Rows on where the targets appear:
(begin)

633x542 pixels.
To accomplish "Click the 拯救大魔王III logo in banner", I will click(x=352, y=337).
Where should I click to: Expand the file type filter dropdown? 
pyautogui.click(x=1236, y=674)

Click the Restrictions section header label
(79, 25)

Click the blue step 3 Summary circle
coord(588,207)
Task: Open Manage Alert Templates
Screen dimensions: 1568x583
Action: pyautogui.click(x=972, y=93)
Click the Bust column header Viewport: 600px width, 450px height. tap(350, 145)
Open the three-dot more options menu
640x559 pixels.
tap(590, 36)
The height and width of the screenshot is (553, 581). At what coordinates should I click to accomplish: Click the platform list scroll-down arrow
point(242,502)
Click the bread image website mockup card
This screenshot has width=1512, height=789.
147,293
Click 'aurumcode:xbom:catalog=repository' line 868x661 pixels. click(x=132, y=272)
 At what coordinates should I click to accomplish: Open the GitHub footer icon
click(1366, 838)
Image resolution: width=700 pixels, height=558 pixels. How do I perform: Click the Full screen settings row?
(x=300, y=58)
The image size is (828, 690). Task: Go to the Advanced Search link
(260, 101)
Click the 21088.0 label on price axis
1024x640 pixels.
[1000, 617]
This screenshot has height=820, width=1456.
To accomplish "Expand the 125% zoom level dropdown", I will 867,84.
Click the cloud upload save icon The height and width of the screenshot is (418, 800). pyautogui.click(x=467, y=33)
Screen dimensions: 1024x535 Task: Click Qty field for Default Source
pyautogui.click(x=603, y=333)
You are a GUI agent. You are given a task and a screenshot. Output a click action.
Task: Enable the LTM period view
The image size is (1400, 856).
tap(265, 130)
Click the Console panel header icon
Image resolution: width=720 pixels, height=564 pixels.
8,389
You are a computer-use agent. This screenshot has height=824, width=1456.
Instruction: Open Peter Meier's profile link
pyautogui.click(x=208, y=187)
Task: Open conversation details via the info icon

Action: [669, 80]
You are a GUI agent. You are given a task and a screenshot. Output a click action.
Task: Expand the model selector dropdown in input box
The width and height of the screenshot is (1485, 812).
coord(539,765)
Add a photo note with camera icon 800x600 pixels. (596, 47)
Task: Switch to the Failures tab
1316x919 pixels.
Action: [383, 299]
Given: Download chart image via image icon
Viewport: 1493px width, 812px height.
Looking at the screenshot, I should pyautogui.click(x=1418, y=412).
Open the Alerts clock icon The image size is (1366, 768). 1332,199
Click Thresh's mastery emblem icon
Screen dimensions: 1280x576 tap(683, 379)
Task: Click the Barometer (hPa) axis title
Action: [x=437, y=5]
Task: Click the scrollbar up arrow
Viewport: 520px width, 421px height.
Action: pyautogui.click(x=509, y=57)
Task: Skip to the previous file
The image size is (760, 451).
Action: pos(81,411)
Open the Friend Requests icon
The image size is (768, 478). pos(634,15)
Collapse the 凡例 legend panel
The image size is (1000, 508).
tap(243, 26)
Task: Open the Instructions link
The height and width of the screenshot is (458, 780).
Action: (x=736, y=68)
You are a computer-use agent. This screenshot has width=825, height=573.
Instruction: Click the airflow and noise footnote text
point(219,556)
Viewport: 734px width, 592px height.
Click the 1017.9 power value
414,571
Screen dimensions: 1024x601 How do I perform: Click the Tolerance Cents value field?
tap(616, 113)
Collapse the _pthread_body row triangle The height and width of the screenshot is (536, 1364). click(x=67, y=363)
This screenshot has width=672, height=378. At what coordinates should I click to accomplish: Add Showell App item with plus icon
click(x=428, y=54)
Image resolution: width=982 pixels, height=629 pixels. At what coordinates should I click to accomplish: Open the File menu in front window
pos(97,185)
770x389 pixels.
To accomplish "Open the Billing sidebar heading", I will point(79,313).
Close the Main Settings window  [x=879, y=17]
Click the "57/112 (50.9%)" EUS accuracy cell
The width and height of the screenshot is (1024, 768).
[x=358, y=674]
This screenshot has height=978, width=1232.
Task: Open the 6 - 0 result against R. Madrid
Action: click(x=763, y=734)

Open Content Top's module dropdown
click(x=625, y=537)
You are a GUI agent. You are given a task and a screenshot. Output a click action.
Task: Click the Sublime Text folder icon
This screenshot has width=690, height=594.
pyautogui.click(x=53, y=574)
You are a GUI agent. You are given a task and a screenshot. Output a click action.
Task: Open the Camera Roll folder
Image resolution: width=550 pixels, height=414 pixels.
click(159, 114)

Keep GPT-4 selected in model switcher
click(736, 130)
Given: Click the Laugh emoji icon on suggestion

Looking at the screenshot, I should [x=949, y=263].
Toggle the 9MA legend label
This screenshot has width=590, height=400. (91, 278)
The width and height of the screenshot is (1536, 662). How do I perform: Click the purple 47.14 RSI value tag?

(end)

Render every line of the items above as a numbered list, leaving out any blank lines.

1. 633x542 pixels.
2. To accomplish "Click the 拯救大魔王III logo in banner", I will click(x=352, y=337).
3. Where should I click to: Expand the file type filter dropdown? 
4. pyautogui.click(x=1236, y=674)
5. Click the Restrictions section header label
6. (79, 25)
7. Click the blue step 3 Summary circle
8. coord(588,207)
9. Task: Open Manage Alert Templates
10. Screen dimensions: 1568x583
11. Action: pyautogui.click(x=972, y=93)
12. Click the Bust column header Viewport: 600px width, 450px height. tap(350, 145)
13. Open the three-dot more options menu
14. 640x559 pixels.
15. tap(590, 36)
16. The height and width of the screenshot is (553, 581). At what coordinates should I click to accomplish: Click the platform list scroll-down arrow
17. point(242,502)
18. Click the bread image website mockup card
19. This screenshot has width=1512, height=789.
20. 147,293
21. Click 'aurumcode:xbom:catalog=repository' line 868x661 pixels. click(x=132, y=272)
22.  At what coordinates should I click to accomplish: Open the GitHub footer icon
23. click(1366, 838)
24. Image resolution: width=700 pixels, height=558 pixels. How do I perform: Click the Full screen settings row?
25. (x=300, y=58)
26. The image size is (828, 690). Task: Go to the Advanced Search link
27. (260, 101)
28. Click the 21088.0 label on price axis
29. 1024x640 pixels.
30. [1000, 617]
31. This screenshot has height=820, width=1456.
32. To accomplish "Expand the 125% zoom level dropdown", I will 867,84.
33. Click the cloud upload save icon The height and width of the screenshot is (418, 800). pyautogui.click(x=467, y=33)
34. Screen dimensions: 1024x535 Task: Click Qty field for Default Source
35. pyautogui.click(x=603, y=333)
36. You are a GUI agent. You are given a task and a screenshot. Output a click action.
37. Task: Enable the LTM period view
38. The image size is (1400, 856).
39. tap(265, 130)
40. Click the Console panel header icon
41. Image resolution: width=720 pixels, height=564 pixels.
42. 8,389
43. You are a computer-use agent. This screenshot has height=824, width=1456.
44. Instruction: Open Peter Meier's profile link
45. pyautogui.click(x=208, y=187)
46. Task: Open conversation details via the info icon
47. Action: [669, 80]
48. You are a GUI agent. You are given a task and a screenshot. Output a click action.
49. Task: Expand the model selector dropdown in input box
50. The width and height of the screenshot is (1485, 812).
51. coord(539,765)
52. Add a photo note with camera icon 800x600 pixels. (596, 47)
53. Task: Switch to the Failures tab
54. 1316x919 pixels.
55. Action: [383, 299]
56. Given: Download chart image via image icon
57. Viewport: 1493px width, 812px height.
58. Looking at the screenshot, I should pyautogui.click(x=1418, y=412).
59. Open the Alerts clock icon The image size is (1366, 768). 1332,199
60. Click Thresh's mastery emblem icon
61. Screen dimensions: 1280x576 tap(683, 379)
62. Task: Click the Barometer (hPa) axis title
63. Action: [x=437, y=5]
64. Task: Click the scrollbar up arrow
65. Viewport: 520px width, 421px height.
66. Action: pyautogui.click(x=509, y=57)
67. Task: Skip to the previous file
68. The image size is (760, 451).
69. Action: pos(81,411)
70. Open the Friend Requests icon
71. The image size is (768, 478). pos(634,15)
72. Collapse the 凡例 legend panel
73. The image size is (1000, 508).
74. tap(243, 26)
75. Task: Open the Instructions link
76. The height and width of the screenshot is (458, 780).
77. Action: (x=736, y=68)
78. You are a computer-use agent. This screenshot has width=825, height=573.
79. Instruction: Click the airflow and noise footnote text
80. point(219,556)
81. Viewport: 734px width, 592px height.
82. Click the 1017.9 power value
83. 414,571
84. Screen dimensions: 1024x601 How do I perform: Click the Tolerance Cents value field?
85. tap(616, 113)
86. Collapse the _pthread_body row triangle The height and width of the screenshot is (536, 1364). click(x=67, y=363)
87. This screenshot has width=672, height=378. At what coordinates should I click to accomplish: Add Showell App item with plus icon
88. click(x=428, y=54)
89. Image resolution: width=982 pixels, height=629 pixels. At what coordinates should I click to accomplish: Open the File menu in front window
90. pos(97,185)
91. 770x389 pixels.
92. To accomplish "Open the Billing sidebar heading", I will point(79,313).
93. Close the Main Settings window  [x=879, y=17]
94. Click the "57/112 (50.9%)" EUS accuracy cell
95. The width and height of the screenshot is (1024, 768).
96. [x=358, y=674]
97. This screenshot has height=978, width=1232.
98. Task: Open the 6 - 0 result against R. Madrid
99. Action: click(x=763, y=734)
100. Open Content Top's module dropdown
101. click(x=625, y=537)
102. You are a GUI agent. You are given a task and a screenshot. Output a click action.
103. Task: Click the Sublime Text folder icon
104. This screenshot has width=690, height=594.
105. pyautogui.click(x=53, y=574)
106. You are a GUI agent. You are given a task and a screenshot. Output a click action.
107. Task: Open the Camera Roll folder
108. Image resolution: width=550 pixels, height=414 pixels.
109. click(159, 114)
110. Keep GPT-4 selected in model switcher
111. click(736, 130)
112. Given: Click the Laugh emoji icon on suggestion
113. Looking at the screenshot, I should [x=949, y=263].
114. Toggle the 9MA legend label
115. This screenshot has width=590, height=400. (91, 278)
116. The width and height of the screenshot is (1536, 662). How do I perform: Click the purple 47.14 RSI value tag?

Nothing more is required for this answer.